My landlady said many words to me about this party. I am at the stage of my development where I get a little embarrassed to make them repeat every sentence several times... and, besides, I understand at least every fifth word! So, there I am, nodding away, and saying, "Todah!" as she offers to do something for the party, which I assume is to prepare a few things. (She's a great cook. Who could refuse?!) So, we have this "understanding," she and I; and I look forward eagerly to my effort to be multicultural.

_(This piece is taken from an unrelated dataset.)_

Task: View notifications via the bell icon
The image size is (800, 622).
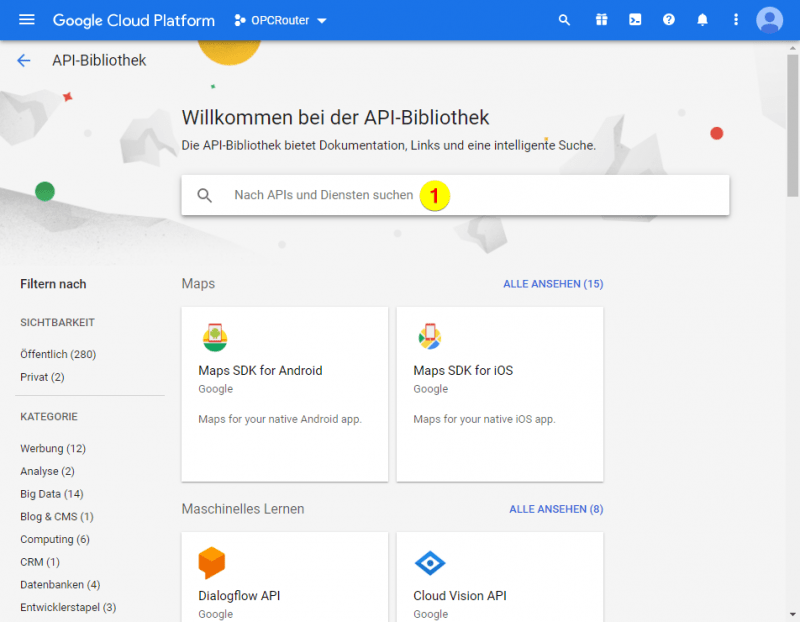Action: point(702,19)
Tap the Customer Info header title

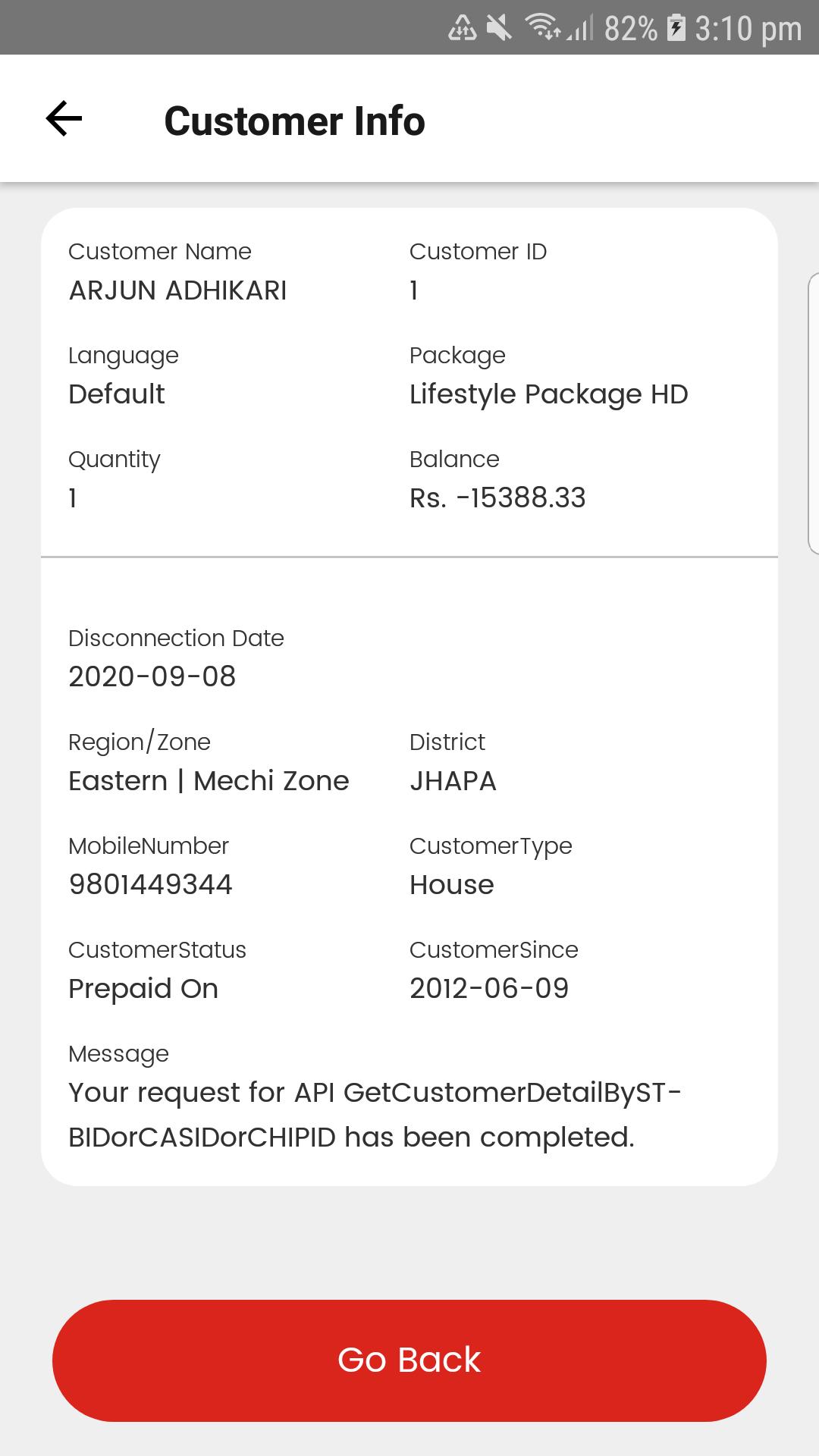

The night of the party arrives. The Boarder and his brother and father are here. The multilinguals arrive in a timely manner. The party is moving along nicely. But where are my landlords? Since they live in the house connected with our apartment, after they are a half-hour late, I decide to go and find them. As I reach the top of the steps, and prepare to say something like, "Mah pitom? Are we so far away that you got lost?" with a big smile on my face (the internationally-recognized "just joking" signal)... my landlady comes out her front door, ready to come to me to ask, "Mah pitom? Are we so far away you got lost?"
Turns out that what the landlady had offered was to make the party at her house, as she has more room. (Apparently, that little detail was in one of the words between every fifth word... so I didn't quite get it.) She has been waiting for us to appear at her door... and wondering if extreme lateness is some sort of custom in America.
Baruch Hashem, she really is The Landlady Min HaShomayim. We assessed the situation. She had cleaned her house for the party. ("Don't worry. Now I'm ready early for Shabbat!") She had prepared a few lovely dishes (which put to shame my store-bought chumus. Really: make friends with native Israelis. They make fresh chumus, techina, chatzilim... MMMMM!!!). We decided that since they have no A/C either, and our party was happening outdoors in the lovely Neve Daniel evening breeze, she would bring her tasty dishes to me. We also both learned that little details like "basari o chalavi" (are we having meat or milk?) are really important to work out ahead of time. With very little trouble, and lots of savlanut, we made an amazing party.